When my husband and I moved to a smaller retirement home, we calculate that we reduced our “stuff” by about 50 percent.  A few years ago I began to wonder how to do more.  This is partly due to the expectation that I will eventually have to move to a continuing care facility apartment, and to the feeling, “I don’t want to leave this for the kids to deal with.”  But I also wonder what justice really calls for.

The question of justice arises from Lee Van Ham’s “One Earth Project,” which demonstrates that while we claim to understand that there is only one earth, our society operates as if there were five.  Check the link in my blogroll, on the right of the page.
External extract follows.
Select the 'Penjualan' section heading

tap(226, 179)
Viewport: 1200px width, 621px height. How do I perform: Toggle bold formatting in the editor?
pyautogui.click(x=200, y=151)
Three years ago I decided to try getting rid of one thing for each day in Lent.  Including Sundays that means 49 items, rounded up to 50.  It turned out to be easy.  I was way over the number before Holy Week arrived.  So the next year I tried again.  It was a little more work, but I had a bookshelf I could turn into a display area, and my storage was much less crowded.

This past Lent I tried again.  It was getting more difficult.  I decided to count folders of old records I discarded (in the category of the things the children won’t have to deal with that’s good, but it doesn’t help anyone else, as gifts to thrift shops and worthy-cause rummage sales do.)  I realized, afterward, that I had hit a psychological snag.  What was the point of giving away things that would leave a gap on the shelf, or an empty space in the china cupboard?  Since I can’t assume that someone will find these items to be just what they want and buy used instead of new, why not let them sit?

I need to do some thinking about this and I was hoping the Common Good Podcast would give me some new insights.  Maybe they’ll take this up again.